Por falar em maluquices. Hoje apareceu-me mais esta. Subsidiar a alimentação de cães. Tenham juízo. Ou noção, como dizia o outro. Depois não se queixem da fuga ao fisco. Fazer de tudo para escapulir a contribuir para estas patetices é quase uma obrigação para qualquer contribuinte ajuizado.
quinta-feira, 25 de setembro de 2025
Malucos das xenofobias
São uns pândegos estes jornalistas/activistas. Descobrem cada coisa que isto só visto. Parece, até, que andam ao despique uns com os outros para ver quem inventa a alarvidade mais esquisita.

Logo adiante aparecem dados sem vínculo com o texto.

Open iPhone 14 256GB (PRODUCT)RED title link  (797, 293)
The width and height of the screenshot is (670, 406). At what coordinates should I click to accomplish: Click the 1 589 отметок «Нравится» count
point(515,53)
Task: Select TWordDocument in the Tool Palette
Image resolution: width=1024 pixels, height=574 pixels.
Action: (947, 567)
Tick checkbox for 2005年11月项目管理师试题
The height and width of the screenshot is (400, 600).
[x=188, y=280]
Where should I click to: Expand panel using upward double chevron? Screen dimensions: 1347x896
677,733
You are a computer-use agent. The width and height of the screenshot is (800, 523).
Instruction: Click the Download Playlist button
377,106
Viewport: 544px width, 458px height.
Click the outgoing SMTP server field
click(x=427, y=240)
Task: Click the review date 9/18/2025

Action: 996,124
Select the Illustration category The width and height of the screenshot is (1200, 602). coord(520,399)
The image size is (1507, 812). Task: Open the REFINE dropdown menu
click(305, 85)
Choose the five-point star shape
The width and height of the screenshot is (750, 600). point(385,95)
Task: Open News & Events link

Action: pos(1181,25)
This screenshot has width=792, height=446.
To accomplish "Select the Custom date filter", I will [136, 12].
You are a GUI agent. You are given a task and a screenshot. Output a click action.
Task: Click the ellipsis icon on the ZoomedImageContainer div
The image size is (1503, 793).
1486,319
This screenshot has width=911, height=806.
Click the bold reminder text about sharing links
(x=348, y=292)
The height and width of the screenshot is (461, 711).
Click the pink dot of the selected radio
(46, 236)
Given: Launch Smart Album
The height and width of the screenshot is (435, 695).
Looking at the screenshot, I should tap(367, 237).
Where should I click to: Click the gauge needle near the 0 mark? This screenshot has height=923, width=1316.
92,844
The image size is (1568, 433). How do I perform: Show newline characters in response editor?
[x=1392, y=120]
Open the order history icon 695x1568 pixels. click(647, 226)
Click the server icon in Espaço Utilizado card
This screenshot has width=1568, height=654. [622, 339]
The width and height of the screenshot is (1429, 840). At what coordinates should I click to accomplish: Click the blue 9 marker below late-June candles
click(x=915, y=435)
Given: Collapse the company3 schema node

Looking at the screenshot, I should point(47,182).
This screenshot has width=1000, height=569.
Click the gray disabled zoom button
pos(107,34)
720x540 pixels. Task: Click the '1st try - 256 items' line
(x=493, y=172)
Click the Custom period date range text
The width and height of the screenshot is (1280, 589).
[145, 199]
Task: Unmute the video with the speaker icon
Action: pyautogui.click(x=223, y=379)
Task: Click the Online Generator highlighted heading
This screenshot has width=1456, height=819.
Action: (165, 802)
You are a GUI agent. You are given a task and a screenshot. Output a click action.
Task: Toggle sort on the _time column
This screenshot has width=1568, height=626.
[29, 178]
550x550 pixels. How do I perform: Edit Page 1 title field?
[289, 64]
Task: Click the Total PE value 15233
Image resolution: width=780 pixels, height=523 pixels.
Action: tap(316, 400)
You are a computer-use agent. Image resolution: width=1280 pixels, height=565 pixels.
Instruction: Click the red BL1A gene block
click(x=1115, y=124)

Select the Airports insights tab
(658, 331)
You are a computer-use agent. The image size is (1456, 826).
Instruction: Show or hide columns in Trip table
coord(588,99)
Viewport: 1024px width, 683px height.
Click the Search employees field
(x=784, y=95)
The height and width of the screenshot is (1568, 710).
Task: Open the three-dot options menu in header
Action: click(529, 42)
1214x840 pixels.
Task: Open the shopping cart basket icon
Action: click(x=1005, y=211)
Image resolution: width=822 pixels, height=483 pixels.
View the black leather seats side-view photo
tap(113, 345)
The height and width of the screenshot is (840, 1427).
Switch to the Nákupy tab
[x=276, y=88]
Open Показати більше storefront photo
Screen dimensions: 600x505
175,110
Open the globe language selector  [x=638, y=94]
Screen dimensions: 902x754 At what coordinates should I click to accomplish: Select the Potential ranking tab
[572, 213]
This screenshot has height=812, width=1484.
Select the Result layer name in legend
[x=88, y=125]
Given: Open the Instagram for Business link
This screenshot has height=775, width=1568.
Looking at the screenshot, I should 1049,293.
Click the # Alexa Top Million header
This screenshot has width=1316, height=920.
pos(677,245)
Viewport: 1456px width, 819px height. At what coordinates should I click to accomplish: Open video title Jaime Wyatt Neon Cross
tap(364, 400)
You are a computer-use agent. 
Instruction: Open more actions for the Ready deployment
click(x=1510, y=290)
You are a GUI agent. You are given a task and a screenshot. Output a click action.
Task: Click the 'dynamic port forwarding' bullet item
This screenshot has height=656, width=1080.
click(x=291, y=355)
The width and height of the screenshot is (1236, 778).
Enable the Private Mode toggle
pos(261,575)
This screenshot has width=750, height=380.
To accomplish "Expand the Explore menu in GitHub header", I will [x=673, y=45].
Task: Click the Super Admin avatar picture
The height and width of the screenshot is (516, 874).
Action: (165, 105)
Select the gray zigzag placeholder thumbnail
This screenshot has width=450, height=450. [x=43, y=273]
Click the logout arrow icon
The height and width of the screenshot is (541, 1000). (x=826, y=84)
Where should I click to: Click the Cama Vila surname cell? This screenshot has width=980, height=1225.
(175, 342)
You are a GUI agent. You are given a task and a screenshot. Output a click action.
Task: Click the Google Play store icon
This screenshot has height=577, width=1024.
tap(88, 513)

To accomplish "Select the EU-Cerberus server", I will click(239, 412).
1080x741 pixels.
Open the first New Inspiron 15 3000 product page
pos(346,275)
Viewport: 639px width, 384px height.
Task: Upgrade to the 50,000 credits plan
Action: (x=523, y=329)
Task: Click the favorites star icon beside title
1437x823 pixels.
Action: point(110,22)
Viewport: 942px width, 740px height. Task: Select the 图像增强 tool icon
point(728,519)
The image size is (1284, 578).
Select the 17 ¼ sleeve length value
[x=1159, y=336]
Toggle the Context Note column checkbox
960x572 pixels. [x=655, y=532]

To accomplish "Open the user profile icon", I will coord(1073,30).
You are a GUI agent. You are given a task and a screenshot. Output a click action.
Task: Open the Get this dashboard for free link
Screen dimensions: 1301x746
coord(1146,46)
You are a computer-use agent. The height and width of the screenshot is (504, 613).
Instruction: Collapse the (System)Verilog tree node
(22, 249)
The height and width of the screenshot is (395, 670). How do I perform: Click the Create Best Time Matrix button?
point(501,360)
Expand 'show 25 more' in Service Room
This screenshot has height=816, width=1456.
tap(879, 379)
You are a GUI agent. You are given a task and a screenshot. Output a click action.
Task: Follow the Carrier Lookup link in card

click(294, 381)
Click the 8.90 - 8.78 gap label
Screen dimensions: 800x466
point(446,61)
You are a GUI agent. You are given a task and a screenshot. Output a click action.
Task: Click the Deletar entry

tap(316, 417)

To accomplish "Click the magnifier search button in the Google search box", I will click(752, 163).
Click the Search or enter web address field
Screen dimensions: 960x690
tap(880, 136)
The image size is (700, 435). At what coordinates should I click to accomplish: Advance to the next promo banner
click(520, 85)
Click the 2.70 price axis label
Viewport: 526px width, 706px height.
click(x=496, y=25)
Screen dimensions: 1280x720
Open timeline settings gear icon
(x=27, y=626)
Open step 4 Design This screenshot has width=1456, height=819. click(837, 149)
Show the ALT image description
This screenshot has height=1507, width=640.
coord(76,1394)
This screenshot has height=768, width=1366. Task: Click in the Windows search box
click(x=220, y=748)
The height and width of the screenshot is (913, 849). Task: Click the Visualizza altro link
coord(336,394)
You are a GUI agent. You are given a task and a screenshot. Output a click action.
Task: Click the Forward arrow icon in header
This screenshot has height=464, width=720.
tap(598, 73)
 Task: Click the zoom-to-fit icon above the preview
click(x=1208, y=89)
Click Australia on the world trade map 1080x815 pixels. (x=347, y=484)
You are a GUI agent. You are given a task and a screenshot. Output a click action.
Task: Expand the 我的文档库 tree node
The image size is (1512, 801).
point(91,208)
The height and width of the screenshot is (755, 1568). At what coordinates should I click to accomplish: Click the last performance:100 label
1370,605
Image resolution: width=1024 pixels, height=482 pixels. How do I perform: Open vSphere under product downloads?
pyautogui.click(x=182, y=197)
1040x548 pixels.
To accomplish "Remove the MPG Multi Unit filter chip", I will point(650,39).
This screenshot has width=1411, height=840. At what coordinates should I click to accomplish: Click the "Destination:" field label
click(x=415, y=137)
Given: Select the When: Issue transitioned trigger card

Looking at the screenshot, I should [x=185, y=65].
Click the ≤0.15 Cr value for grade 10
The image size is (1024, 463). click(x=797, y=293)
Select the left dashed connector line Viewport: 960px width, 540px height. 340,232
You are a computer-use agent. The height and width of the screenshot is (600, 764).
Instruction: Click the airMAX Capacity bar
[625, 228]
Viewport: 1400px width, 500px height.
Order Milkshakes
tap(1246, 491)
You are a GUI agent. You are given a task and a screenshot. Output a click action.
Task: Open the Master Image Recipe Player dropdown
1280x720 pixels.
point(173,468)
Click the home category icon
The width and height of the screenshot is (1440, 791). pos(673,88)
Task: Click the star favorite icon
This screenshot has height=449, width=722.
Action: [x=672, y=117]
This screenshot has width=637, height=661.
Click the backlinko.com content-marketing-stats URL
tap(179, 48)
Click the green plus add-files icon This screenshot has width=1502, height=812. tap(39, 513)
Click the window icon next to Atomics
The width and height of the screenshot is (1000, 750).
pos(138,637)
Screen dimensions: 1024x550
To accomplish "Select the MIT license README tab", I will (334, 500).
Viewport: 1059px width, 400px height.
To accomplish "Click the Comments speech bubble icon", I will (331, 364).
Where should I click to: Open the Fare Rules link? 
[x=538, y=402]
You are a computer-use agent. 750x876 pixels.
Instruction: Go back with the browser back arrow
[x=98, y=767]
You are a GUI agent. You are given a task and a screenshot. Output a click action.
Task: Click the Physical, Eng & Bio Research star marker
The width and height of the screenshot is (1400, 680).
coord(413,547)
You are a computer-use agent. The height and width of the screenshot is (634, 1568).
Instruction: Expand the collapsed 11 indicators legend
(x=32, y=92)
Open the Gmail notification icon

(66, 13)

E, tenho de confessar, alguns merecem a minha admiração pela capacidade inventiva que evidenciam na criação de novos preconceitos. Agora inventaram que sentimos – nós, os portugueses – xenofobia culinária pela comida africana. Não sei ao certo o porquê, nem isso me interessa muito, desta conclusão. Não gosto de vários pratos tipicamente espanhóis e não tenciono, pelo menos enquanto tiver dinheiro para pagar a luz e o gás, comer sushi. O que fará de mim, do ponto de vista destes malucos e aplicando o mesmo principio, um xenófobo do piorio no âmbito gastronómico.
Aguardo, sem nenhuma ansiedade e manifesta indiferença, que estes – ou outros, tanto faz – jornaleiros/activistas/avençados/malucos declarem que o governo padece de xenofobia imobiliária. A intenção do executivo direitolas, hoje anunciada, de aumentar o IMT a pagar por estrangeiros não residentes que comprem imóveis em Portugal é claramente xenófoba, por discriminar cidadãos em função do território onde nasceram. Vou buscar uma cadeira para ficar mais confortável, que a espera vai ser longa. E se ficar com fome até pode vir uma moqueca. Peixe não puxa carroça, mas a fome é negra.
terça-feira, 23 de setembro de 2025
Uma espécie de cartão de boas vindas...

Podem fazer as campanhas que quiserem. Comprar dispensadores de sacos às dúzias e espalha-los por todos os cantos – e mais alguns pelos recantos – da cidade. Disponibilizar sacos de plástico – ou de papel, que é mais ecológico e não aborrece as Gretas desta vida – às paletes e oferecê-los aos munícipes. Não vale a pena. Os tutores - é assim que se diz na novilíngua – estão-se cagando, também eles, para tudo. O canito arreia o calhau onde lhe apetecer e ninguém tem nada a ver com isso. O que, reconheço, faz sentido. Se ninguém quer saber se a taxa de licenciamento do bicho foi paga na respectiva junta de freguesia e as demais obrigações estão devidamente cumpridas, também ninguém tem nada a ver com o sitio onde caga. Mesmo que seja à porta dos outros, no local onde – um dia – alguém terá de repor o pavimento e no meio da rua que conduz a uma das mais prestigiadas unidades hoteleiras da cidade. Sim, o que se vê na foto é mesmo merda de cão que o merdas do dono não recolheu.